[Supplied data]
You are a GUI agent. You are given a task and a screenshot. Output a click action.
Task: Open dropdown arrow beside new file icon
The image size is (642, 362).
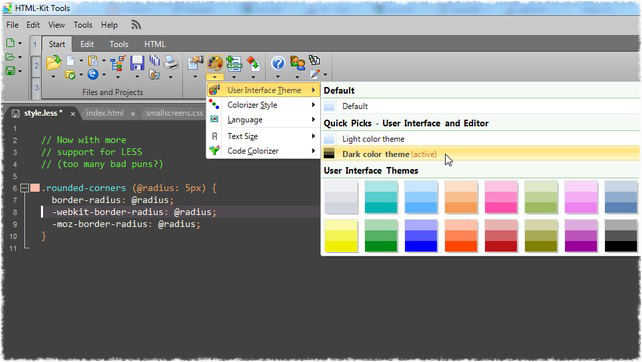pos(20,43)
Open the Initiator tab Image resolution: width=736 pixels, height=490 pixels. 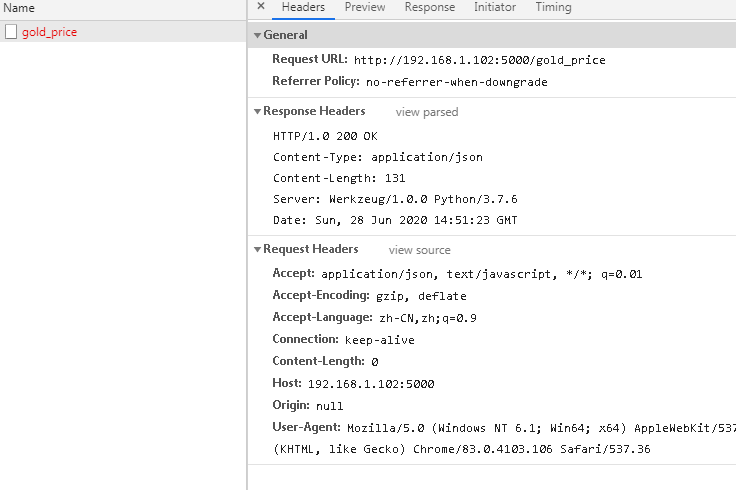tap(495, 7)
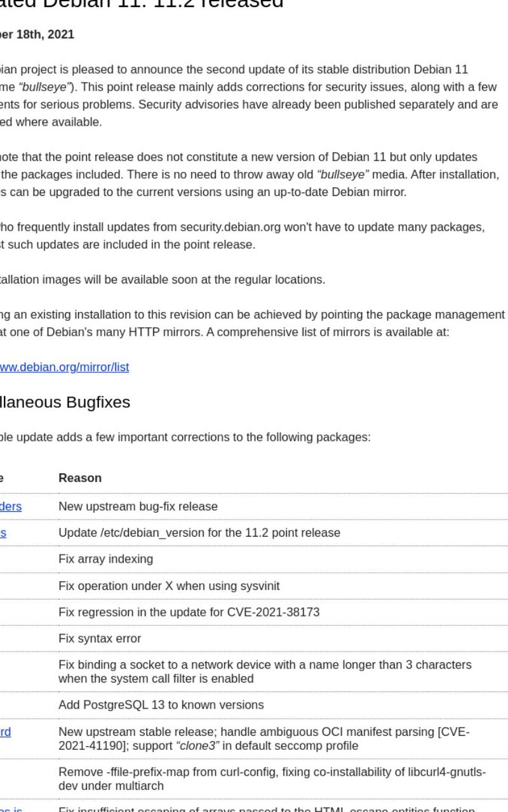Viewport: 508px width, 812px height.
Task: Open the package link ending in 'rd'
Action: click(5, 732)
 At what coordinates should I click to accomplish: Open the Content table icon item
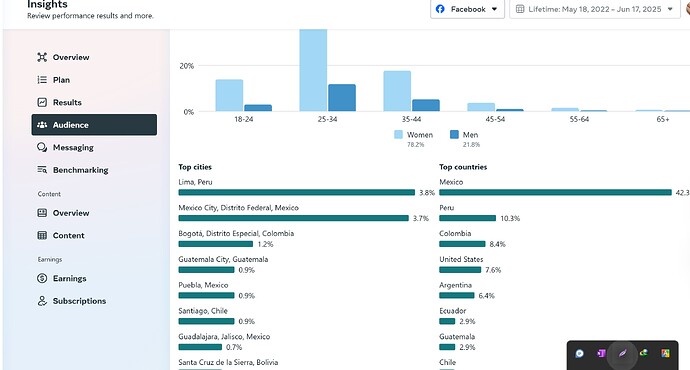[x=42, y=235]

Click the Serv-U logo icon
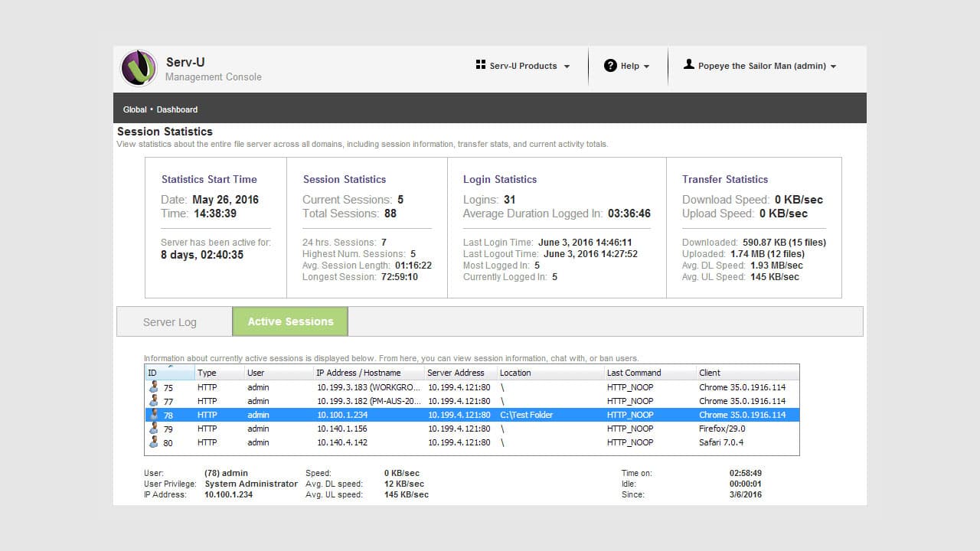coord(139,69)
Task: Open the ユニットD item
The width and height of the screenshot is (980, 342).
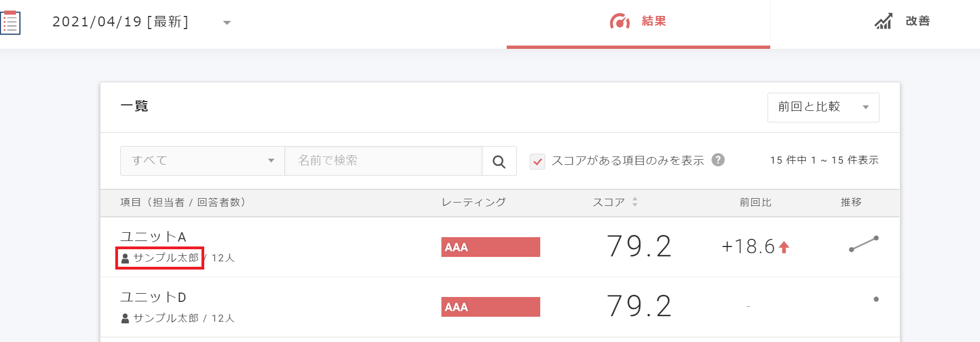Action: [x=153, y=297]
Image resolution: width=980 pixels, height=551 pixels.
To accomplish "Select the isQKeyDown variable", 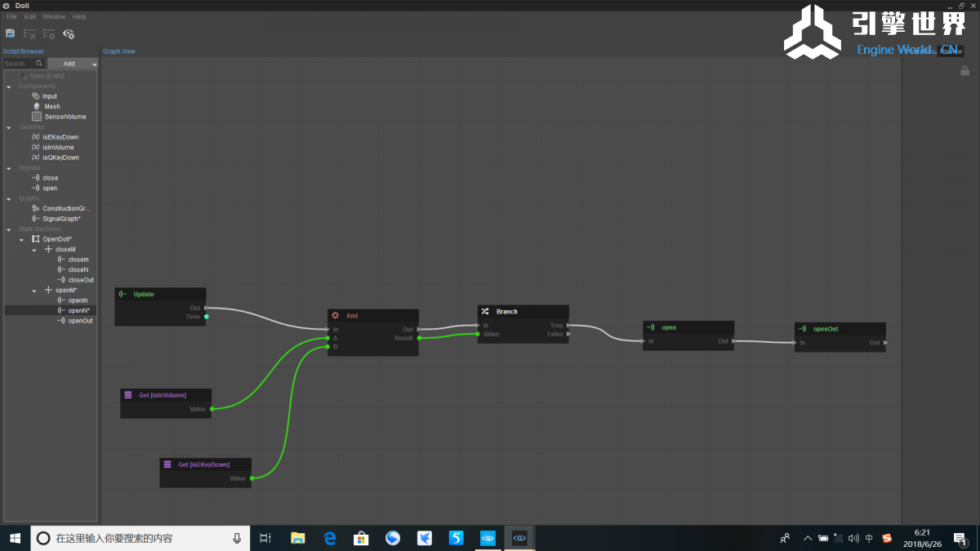I will pos(60,158).
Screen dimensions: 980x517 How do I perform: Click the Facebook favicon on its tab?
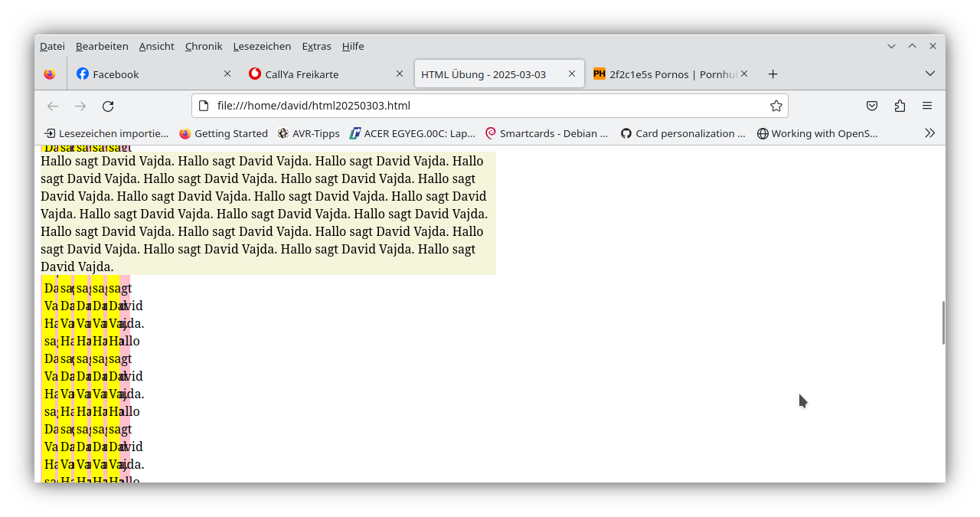tap(83, 74)
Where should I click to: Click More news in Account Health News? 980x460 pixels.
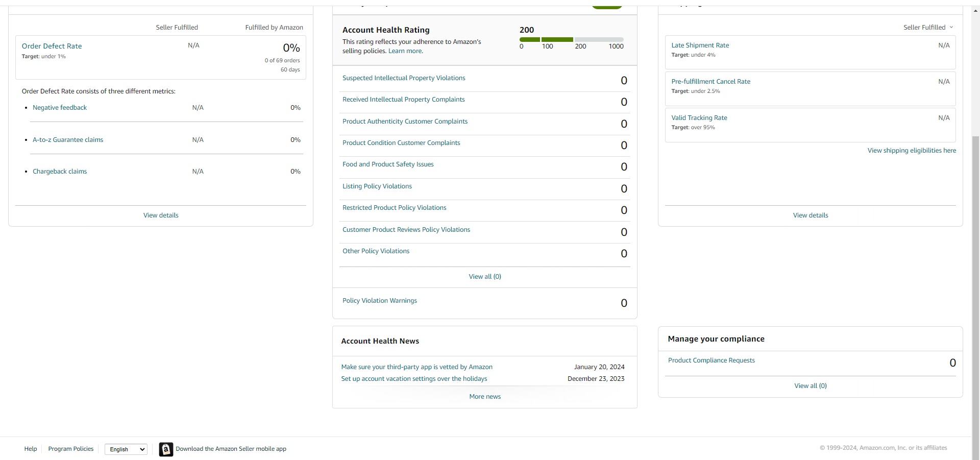click(485, 397)
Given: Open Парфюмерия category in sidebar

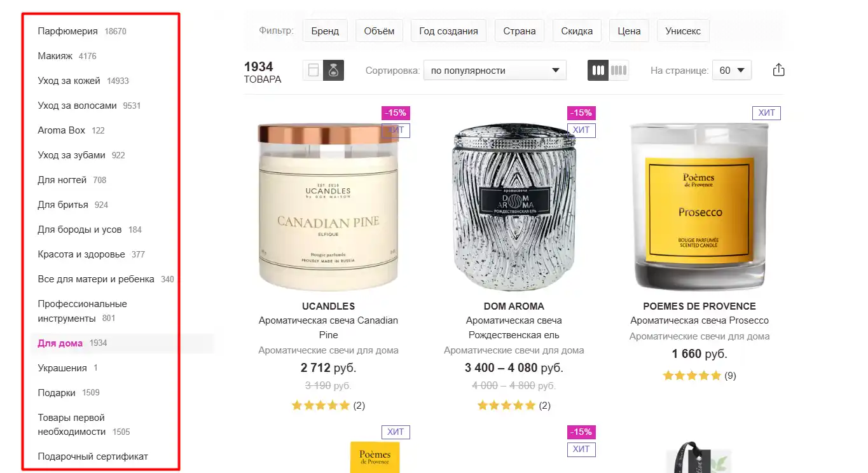Looking at the screenshot, I should point(67,31).
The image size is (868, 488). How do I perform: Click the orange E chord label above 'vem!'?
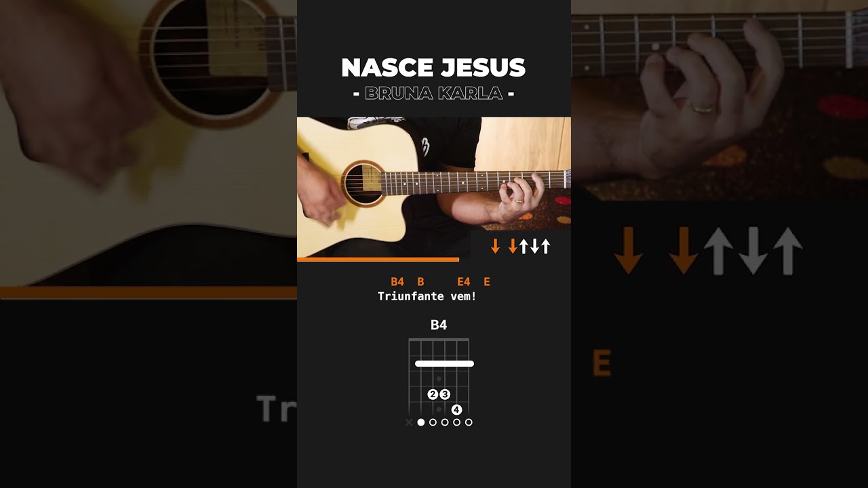point(487,282)
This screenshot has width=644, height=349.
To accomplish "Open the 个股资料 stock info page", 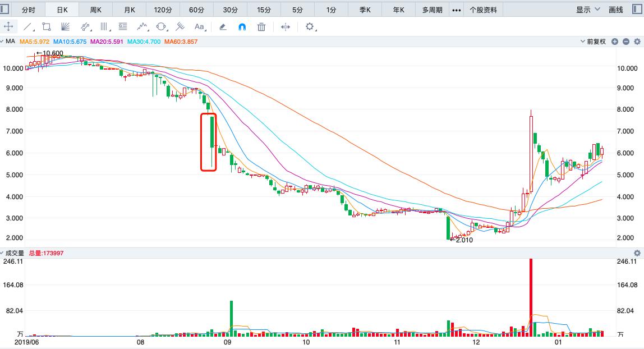I will click(484, 10).
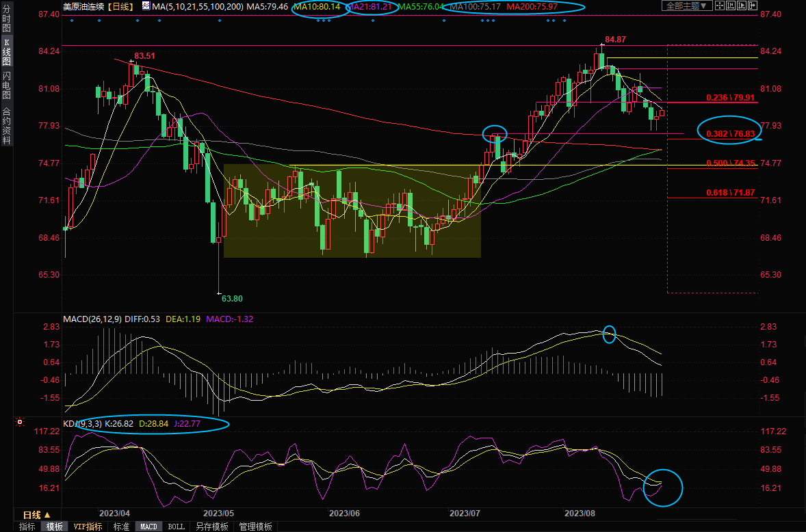Open the 全部主题 theme dropdown
The width and height of the screenshot is (806, 532).
(687, 5)
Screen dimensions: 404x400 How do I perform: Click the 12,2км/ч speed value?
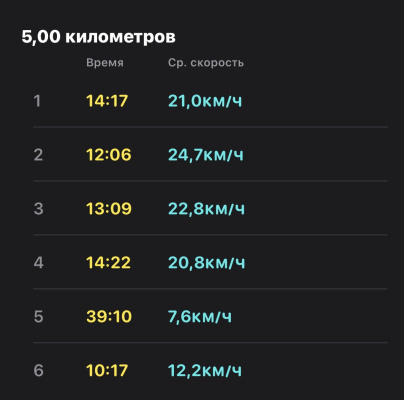click(205, 370)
[/Supplied data]
■ Problem details
The output is the stretch above from the line with "Where should I" through the line with "This screenshot has width=644, height=349.", copied word for word with both ends kept and every picture dropped.

■ Problem solution
Where should I click to: Click More news in Account Health News? 980x460 pixels.
click(485, 397)
Given: Open Парфюмерия category in sidebar

Looking at the screenshot, I should point(67,31).
The image size is (868, 488). How do I perform: Click the orange E chord label above 'vem!'?
point(487,282)
This screenshot has width=644, height=349.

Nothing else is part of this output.